THE AQUARIUM’S YELLOW ITINERARY

Yellow itinerary

oriental small-clawed otter

The Oriental Small-Clawed Otter – Aonyx cinerea – is the world’s smallest otter. It lives in mangrove swamps and freshwater wetlands in Bangladesh, southern India, China, Indochina, Peninsular Malaya and the Philippines, often near irrigated rice fields where food is easier to find. This species spends most of its time on land, unlike all the other otters.
 

Fully-grown otters are about 98 cm long from head to tail, with a weight from 2.7 to 5.4 kg. They eat fishes, frogs, crabs, shrimps and shellfish. Their thick fur has 1000 hairs per square millimetre, protecting them against water and trapping air bubbles that insulate them from the cold. The eyes are located towards the front of the head, and the ears are small and rounded, with a valve-like structure that allows them to be closed during their brief dives. The muzzle has whiskers that are sensitive to touch and underwater vibrations, playing an important role in detecting the movements of prey.


These oriental small-clawed otters are distinguished above all by their front paws, which they use to feed on molluscs, crabs and other small aquatic creatures.


Oriental small-clawed otters live in extended family groups, with only the dominant alpha couple breeding, and offspring from previous years helping to rear the young.


Conservation:

Habitat degradation, pollution and hunting have led the oriental small-clawed otter to be considered a vulnerable species by the IUCN Red List of Threatened Species.

Cuvier’s dwarf caiman

Cuvier’s Dwarf Caiman – Paleosuchus palpebrosus – is perhaps the world’s smallest crocodile species. Adult exemplars rarely exceed the length of 1.5 metres, with a maximum weight of about 15 kg. Females are usually smaller and have a lower weight.

The Dwarf Caiman is a reptile of the Alligatoridae family. Its colour can vary from brown to black, with variations in shade and black bands. Younger animals are generally more distinctly and brightly coloured, becoming darker as they grow older, until they are almost totally black. In this species, the iris of the eye is brown in colour, and not green.
The body of the dwarf caiman is covered with bony plates, and the mouth has about 80 teeth, with very powerful jaws.

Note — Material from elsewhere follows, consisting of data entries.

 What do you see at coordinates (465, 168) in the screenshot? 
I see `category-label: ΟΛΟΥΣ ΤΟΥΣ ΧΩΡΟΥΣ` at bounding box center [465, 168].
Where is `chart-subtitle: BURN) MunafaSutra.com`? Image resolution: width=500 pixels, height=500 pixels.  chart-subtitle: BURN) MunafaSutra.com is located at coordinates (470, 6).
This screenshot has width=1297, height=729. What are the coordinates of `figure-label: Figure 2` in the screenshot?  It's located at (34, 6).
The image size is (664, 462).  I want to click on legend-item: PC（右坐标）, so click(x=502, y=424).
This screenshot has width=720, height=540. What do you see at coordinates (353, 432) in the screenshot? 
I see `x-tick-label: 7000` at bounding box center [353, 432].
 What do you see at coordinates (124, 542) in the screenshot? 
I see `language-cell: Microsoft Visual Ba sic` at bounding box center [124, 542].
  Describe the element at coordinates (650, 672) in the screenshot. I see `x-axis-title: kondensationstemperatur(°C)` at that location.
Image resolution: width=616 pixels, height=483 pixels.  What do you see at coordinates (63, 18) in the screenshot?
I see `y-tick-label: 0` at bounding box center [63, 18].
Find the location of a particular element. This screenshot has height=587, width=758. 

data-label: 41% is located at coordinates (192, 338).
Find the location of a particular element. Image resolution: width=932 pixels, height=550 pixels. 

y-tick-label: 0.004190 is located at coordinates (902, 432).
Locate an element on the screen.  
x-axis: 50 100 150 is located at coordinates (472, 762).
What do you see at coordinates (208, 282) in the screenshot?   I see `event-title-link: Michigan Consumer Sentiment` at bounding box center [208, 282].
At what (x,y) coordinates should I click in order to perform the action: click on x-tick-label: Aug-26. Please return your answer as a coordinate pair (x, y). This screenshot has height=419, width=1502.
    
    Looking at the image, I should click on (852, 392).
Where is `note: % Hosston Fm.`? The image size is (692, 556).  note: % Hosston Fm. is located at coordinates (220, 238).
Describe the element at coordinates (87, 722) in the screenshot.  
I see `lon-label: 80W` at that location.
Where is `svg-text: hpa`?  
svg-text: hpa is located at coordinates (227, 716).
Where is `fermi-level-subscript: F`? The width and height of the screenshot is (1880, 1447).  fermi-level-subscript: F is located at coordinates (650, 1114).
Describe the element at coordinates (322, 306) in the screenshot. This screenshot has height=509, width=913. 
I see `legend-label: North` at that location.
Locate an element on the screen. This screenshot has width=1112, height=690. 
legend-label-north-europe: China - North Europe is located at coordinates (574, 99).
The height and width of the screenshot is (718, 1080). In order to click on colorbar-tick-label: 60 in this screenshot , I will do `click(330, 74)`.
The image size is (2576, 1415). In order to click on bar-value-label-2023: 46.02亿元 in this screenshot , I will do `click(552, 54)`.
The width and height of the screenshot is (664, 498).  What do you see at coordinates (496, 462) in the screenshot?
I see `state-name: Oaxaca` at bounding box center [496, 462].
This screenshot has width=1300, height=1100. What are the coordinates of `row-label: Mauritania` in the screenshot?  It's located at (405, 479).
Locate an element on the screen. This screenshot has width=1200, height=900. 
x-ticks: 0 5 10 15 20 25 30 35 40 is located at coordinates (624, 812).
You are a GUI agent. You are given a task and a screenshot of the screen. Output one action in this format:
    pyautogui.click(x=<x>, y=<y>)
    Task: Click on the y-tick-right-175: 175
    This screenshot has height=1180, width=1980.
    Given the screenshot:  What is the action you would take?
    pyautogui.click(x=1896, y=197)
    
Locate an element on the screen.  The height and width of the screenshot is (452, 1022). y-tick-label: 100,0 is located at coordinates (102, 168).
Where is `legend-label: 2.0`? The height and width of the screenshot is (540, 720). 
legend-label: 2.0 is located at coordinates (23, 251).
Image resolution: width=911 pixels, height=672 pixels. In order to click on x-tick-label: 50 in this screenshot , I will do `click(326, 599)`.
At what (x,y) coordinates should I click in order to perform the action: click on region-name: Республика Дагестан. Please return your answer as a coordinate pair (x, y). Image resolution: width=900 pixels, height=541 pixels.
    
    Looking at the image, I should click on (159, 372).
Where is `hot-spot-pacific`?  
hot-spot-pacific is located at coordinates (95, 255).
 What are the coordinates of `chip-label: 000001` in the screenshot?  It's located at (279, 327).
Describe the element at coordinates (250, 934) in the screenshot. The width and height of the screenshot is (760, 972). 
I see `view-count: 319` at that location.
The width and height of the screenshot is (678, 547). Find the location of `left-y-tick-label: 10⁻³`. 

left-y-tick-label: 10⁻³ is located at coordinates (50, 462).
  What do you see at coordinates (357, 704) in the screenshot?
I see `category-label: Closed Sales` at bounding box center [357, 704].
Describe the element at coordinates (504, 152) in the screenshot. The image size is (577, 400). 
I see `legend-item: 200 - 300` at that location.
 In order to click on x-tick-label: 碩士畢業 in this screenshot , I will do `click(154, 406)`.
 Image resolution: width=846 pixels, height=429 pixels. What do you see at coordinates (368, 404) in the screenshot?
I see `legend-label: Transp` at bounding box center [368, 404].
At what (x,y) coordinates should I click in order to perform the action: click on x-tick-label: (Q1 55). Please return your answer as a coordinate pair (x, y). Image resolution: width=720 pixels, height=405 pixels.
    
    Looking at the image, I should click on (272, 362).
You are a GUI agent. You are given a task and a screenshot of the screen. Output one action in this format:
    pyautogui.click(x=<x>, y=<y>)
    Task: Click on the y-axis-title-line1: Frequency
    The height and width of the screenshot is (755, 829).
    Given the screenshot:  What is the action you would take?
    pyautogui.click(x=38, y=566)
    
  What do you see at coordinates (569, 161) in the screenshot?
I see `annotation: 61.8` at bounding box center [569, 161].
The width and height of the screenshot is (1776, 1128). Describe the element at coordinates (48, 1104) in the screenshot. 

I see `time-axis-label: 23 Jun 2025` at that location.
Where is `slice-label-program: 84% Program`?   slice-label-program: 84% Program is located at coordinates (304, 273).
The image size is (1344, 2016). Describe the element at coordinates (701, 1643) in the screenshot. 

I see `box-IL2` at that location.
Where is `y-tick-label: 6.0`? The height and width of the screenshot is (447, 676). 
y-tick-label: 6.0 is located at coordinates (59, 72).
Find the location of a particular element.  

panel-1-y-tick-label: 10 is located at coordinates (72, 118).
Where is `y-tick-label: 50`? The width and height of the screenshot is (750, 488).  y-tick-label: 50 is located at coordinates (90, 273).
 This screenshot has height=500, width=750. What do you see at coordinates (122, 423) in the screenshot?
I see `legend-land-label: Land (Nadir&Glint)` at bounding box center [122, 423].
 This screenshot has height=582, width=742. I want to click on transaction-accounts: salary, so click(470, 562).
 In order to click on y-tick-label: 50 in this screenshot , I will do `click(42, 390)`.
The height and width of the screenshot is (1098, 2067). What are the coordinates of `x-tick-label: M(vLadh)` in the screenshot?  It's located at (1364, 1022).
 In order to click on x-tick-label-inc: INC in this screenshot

Female dwarf caimans lay about 15 eggs at a time during the rainy season on special mounds built from mud and vegetation, with the incubation lasting from 90 to 92 days. The distribution area of the dwarf caiman is in South America, where it prefers flooded forests and stagnant pools.
A total population in the wild of around one million of these caimans has been estimated, and for this reason it was listed as a protected CITES species in 1973.